Directions for this task ▸ Exactly transcribe the span of lines from the one containing "Task: Click the Add comment field" through the final line of the entries, inclusive, and nothing outside it. Exclude the pictures.

Data for analysis ▸
+ + + + + + +

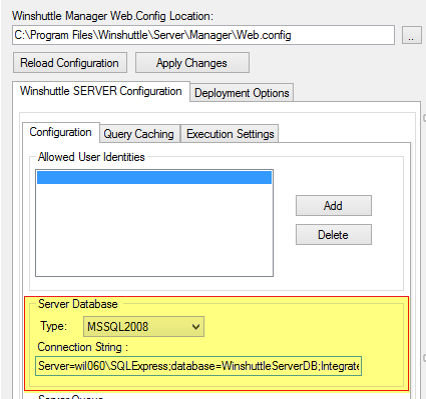Click the browse button beside Web.Config path
426x399 pixels.
[x=412, y=35]
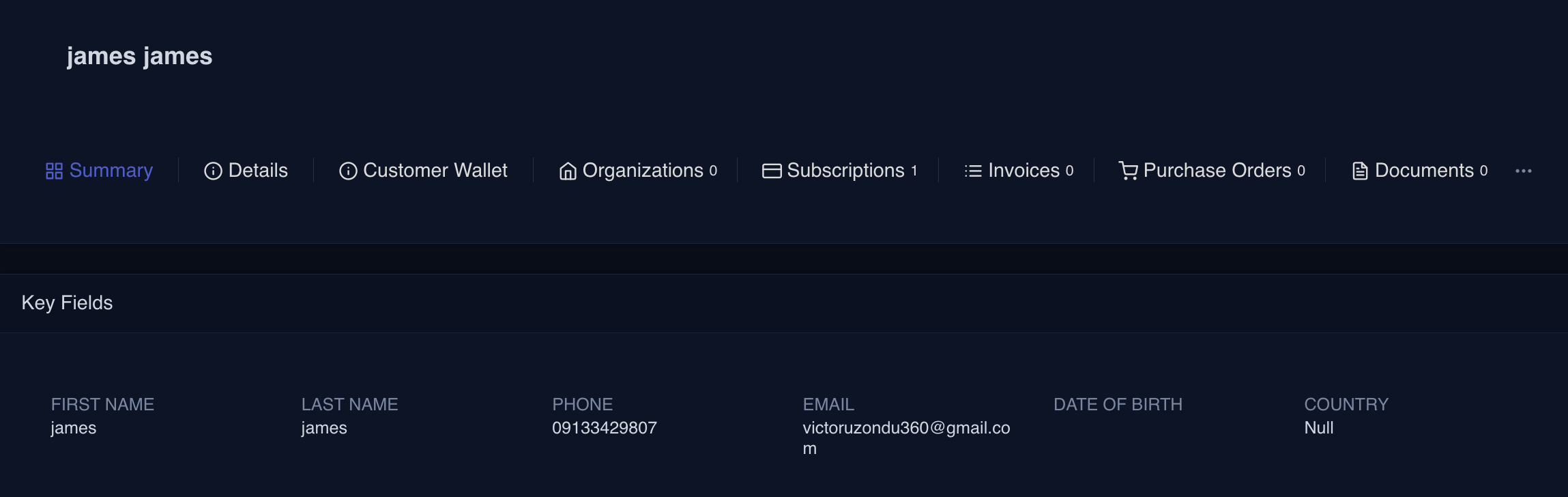
Task: Click the Customer Wallet info icon
Action: [348, 171]
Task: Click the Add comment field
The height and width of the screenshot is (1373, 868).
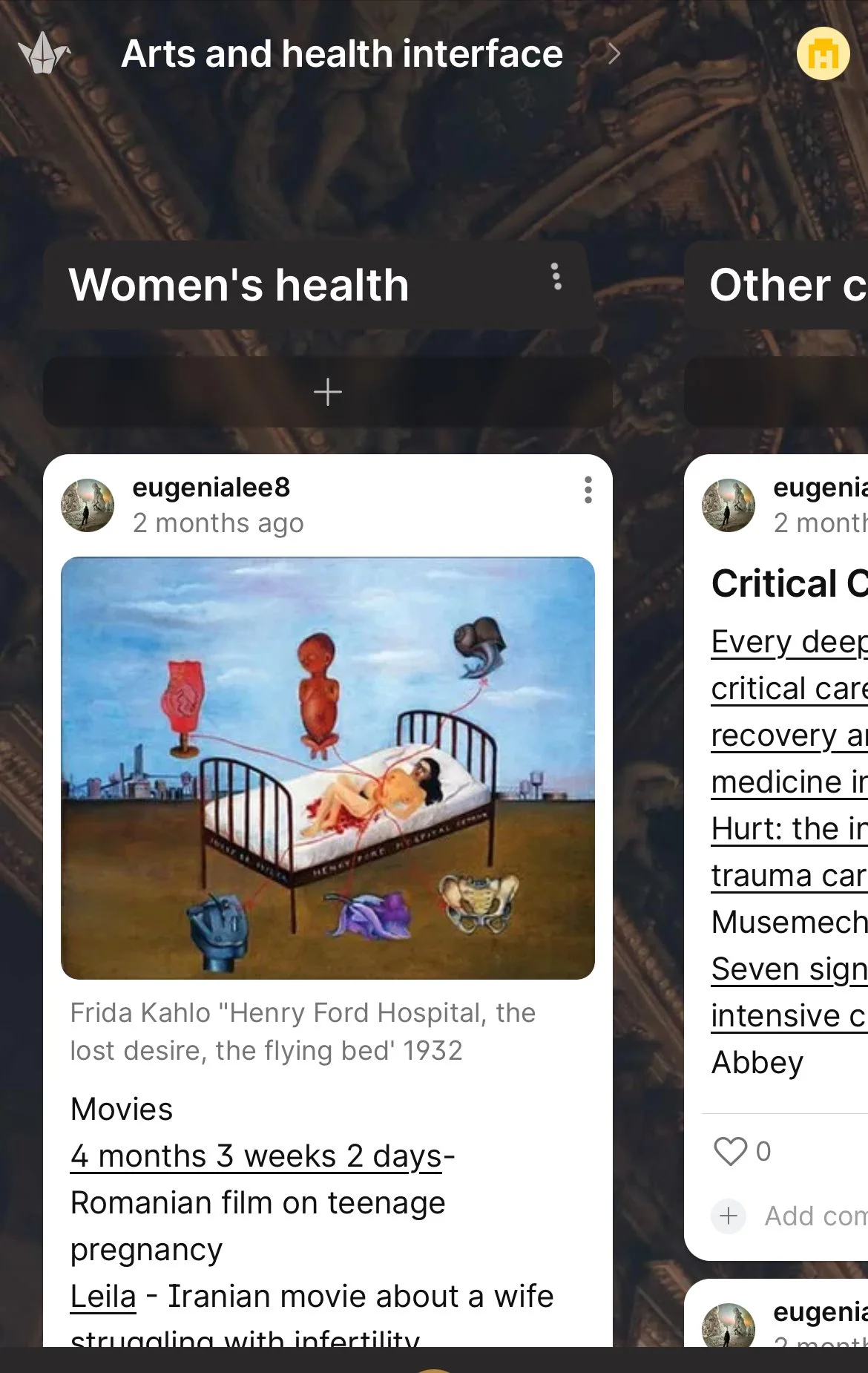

+ + + + + + +

Solution to this exercise ▸
Task: Click the Add comment field
The height and width of the screenshot is (1373, 868).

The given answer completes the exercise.